The following script makes midas very unhappy and eventually causes odb corruption. I suspect the reason is some kind of race condition collision between client
creation and destruction code and the watchdog activity (each client periodically runs cm_watchdog() to check if other clients are still alive, O(NxN) total complexity).
Amongst messages appearing in midas.log:
Thu Dec 23 11:59:08 2010 [ODBEdit28,INFO] Client 'unknown' on buffer 'SYSMSG' removed by bm_open_buffer because client pid 20463 does not exist
Thu Dec 23 11:59:09 2010 [ODBEdit43,INFO] Client 'unknown' on buffer 'SYSMSG' removed by cm_watchdog because client pid 20465 does not exist
Thu Dec 23 12:11:21 2010 [ODBEdit,ERROR] [odb.c:1061:db_open_database,ERROR] Removing client 'ODBEdit11', pid 21536, index 27 because the pid no longer exists
Thu Dec 23 17:06:15 2010 [ODBEdit,ERROR] [odb.c:988:db_open_database,ERROR] maximum number of clients exceeded
Thu Dec 23 12:10:30 2010 [ODBEdit9,ERROR] [odb.c:3247:db_get_value,ERROR] "Name" is of type NULL, not STRING
The last message about <"Name" is of type NULL> appears during normal operation of the ND280 DAQ, leading me into these investigations.
Notes:
a) the script runs at most 50 copies of odbedit, never exceeding midas.h MAX_CLIENTS value 64, so one does not expect to see messages about "maximum number of
clients exceeded"
b) the script runs 50 copies of odbedit in parallel, increasing the likelihood of whatever race condition is causing this.
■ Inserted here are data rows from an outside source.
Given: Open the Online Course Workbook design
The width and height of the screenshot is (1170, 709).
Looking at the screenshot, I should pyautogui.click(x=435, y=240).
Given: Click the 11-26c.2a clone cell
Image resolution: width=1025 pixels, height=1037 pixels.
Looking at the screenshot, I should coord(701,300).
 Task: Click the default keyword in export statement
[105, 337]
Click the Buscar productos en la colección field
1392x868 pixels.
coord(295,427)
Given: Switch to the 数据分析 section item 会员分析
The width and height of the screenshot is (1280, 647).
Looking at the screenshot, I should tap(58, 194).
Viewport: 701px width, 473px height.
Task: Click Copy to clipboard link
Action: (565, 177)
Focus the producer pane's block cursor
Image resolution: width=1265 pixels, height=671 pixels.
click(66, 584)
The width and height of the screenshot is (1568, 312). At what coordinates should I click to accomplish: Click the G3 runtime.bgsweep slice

In the ND280 system, likelihood of failure is
increased by the large number of running clients (10-20-30 clients), each client running periodic cm_watchdog, to collide with new client creation or destruction.
c) in other experiments, we do not see this (ok, we do have midas meltdowns once in a while) because (1) we tend to have fewer clients (reduced frequency of
cm_watchdog), (2) we tend to not start and stop midas clients too often (reduced frequency of running client creation and destruction). (NB it seems like ND280 people
tend to run many scripts containing odbedit commands, so they effectively start and stop midas clients more often than usual).
#!/usr/bin/perl -w
#$cmd = "odbedit -c \'scl -w\' &";
$cmd = "odbedit -c \'ls -l /system/clients\' &";
for (my $i=0; $i<50; $i++)
{
system $cmd;
}
#end |